-- Start MATERIAL TO PROCESS --
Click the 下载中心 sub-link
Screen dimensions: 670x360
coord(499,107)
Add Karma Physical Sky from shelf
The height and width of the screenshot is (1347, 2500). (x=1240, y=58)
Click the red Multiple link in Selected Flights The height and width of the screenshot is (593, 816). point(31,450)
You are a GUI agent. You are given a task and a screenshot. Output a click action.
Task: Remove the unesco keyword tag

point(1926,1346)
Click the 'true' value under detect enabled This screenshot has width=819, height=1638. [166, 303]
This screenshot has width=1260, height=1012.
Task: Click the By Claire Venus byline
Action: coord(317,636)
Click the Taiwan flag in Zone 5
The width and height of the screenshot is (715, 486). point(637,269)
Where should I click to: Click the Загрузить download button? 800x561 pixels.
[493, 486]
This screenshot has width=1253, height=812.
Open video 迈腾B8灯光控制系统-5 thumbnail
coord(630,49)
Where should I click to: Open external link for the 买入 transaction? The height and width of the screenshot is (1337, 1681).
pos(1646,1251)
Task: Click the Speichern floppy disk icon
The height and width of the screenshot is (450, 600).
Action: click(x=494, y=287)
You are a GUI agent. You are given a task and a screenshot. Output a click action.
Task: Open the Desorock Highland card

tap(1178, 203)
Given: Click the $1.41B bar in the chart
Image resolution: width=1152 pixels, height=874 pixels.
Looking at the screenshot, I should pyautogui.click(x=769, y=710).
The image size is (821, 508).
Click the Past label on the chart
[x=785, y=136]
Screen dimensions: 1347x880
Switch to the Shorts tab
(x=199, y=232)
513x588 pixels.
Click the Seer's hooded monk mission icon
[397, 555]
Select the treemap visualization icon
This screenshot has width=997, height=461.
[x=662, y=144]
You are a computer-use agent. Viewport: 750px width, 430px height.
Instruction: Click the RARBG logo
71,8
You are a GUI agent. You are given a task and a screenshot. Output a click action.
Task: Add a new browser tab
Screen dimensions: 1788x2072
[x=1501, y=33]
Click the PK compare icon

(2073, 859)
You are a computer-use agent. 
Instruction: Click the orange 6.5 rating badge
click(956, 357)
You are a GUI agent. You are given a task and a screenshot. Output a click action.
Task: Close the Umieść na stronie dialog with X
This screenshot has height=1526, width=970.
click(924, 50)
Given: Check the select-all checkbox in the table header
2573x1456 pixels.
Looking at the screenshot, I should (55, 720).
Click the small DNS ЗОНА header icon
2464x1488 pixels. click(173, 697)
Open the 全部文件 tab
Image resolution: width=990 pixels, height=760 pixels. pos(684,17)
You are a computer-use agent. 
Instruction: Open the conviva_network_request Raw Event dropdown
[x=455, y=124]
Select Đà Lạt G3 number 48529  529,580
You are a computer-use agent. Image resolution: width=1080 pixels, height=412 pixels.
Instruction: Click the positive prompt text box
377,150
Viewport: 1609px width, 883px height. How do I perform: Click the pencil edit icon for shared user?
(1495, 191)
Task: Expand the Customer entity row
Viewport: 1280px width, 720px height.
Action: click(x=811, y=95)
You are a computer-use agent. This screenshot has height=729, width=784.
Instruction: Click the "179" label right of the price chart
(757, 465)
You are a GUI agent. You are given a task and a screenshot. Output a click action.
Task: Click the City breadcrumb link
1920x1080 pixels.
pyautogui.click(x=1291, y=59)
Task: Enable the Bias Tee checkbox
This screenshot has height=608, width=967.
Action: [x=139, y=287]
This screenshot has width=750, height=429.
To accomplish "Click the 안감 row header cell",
-- End MATERIAL TO PROCESS --
- [AIM] Update all the records above so that "Instruction" becomes "Goal" everywhere it appears, keeping every other line unchanged.

- [SOLVED PROBLEM]
Click the 下载中心 sub-link
Screen dimensions: 670x360
coord(499,107)
Add Karma Physical Sky from shelf
The height and width of the screenshot is (1347, 2500). (x=1240, y=58)
Click the red Multiple link in Selected Flights The height and width of the screenshot is (593, 816). point(31,450)
You are a GUI agent. You are given a task and a screenshot. Output a click action.
Task: Remove the unesco keyword tag

point(1926,1346)
Click the 'true' value under detect enabled This screenshot has width=819, height=1638. [166, 303]
This screenshot has width=1260, height=1012.
Task: Click the By Claire Venus byline
Action: coord(317,636)
Click the Taiwan flag in Zone 5
The width and height of the screenshot is (715, 486). point(637,269)
Where should I click to: Click the Загрузить download button? 800x561 pixels.
[493, 486]
This screenshot has width=1253, height=812.
Open video 迈腾B8灯光控制系统-5 thumbnail
coord(630,49)
Where should I click to: Open external link for the 买入 transaction? The height and width of the screenshot is (1337, 1681).
pos(1646,1251)
Task: Click the Speichern floppy disk icon
The height and width of the screenshot is (450, 600).
Action: click(x=494, y=287)
You are a GUI agent. You are given a task and a screenshot. Output a click action.
Task: Open the Desorock Highland card

tap(1178, 203)
Given: Click the $1.41B bar in the chart
Image resolution: width=1152 pixels, height=874 pixels.
Looking at the screenshot, I should pyautogui.click(x=769, y=710).
The image size is (821, 508).
Click the Past label on the chart
[x=785, y=136]
Screen dimensions: 1347x880
Switch to the Shorts tab
(x=199, y=232)
513x588 pixels.
Click the Seer's hooded monk mission icon
[397, 555]
Select the treemap visualization icon
This screenshot has width=997, height=461.
[x=662, y=144]
You are a computer-use agent. Viewport: 750px width, 430px height.
Goal: Click the RARBG logo
71,8
You are a GUI agent. You are given a task and a screenshot. Output a click action.
Task: Add a new browser tab
Screen dimensions: 1788x2072
[x=1501, y=33]
Click the PK compare icon

(2073, 859)
You are a computer-use agent. 
Goal: Click the orange 6.5 rating badge
click(956, 357)
You are a GUI agent. You are given a task and a screenshot. Output a click action.
Task: Close the Umieść na stronie dialog with X
This screenshot has height=1526, width=970.
click(924, 50)
Given: Check the select-all checkbox in the table header
2573x1456 pixels.
Looking at the screenshot, I should (55, 720).
Click the small DNS ЗОНА header icon
2464x1488 pixels. click(173, 697)
Open the 全部文件 tab
Image resolution: width=990 pixels, height=760 pixels. pos(684,17)
You are a computer-use agent. 
Goal: Open the conviva_network_request Raw Event dropdown
[x=455, y=124]
Select Đà Lạt G3 number 48529  529,580
You are a computer-use agent. Image resolution: width=1080 pixels, height=412 pixels.
Goal: Click the positive prompt text box
377,150
Viewport: 1609px width, 883px height. How do I perform: Click the pencil edit icon for shared user?
(1495, 191)
Task: Expand the Customer entity row
Viewport: 1280px width, 720px height.
Action: click(x=811, y=95)
You are a computer-use agent. This screenshot has height=729, width=784.
Goal: Click the "179" label right of the price chart
(757, 465)
You are a GUI agent. You are given a task and a screenshot. Output a click action.
Task: Click the City breadcrumb link
1920x1080 pixels.
pyautogui.click(x=1291, y=59)
Task: Enable the Bias Tee checkbox
This screenshot has height=608, width=967.
Action: [x=139, y=287]
This screenshot has width=750, height=429.
To accomplish "Click the 안감 row header cell",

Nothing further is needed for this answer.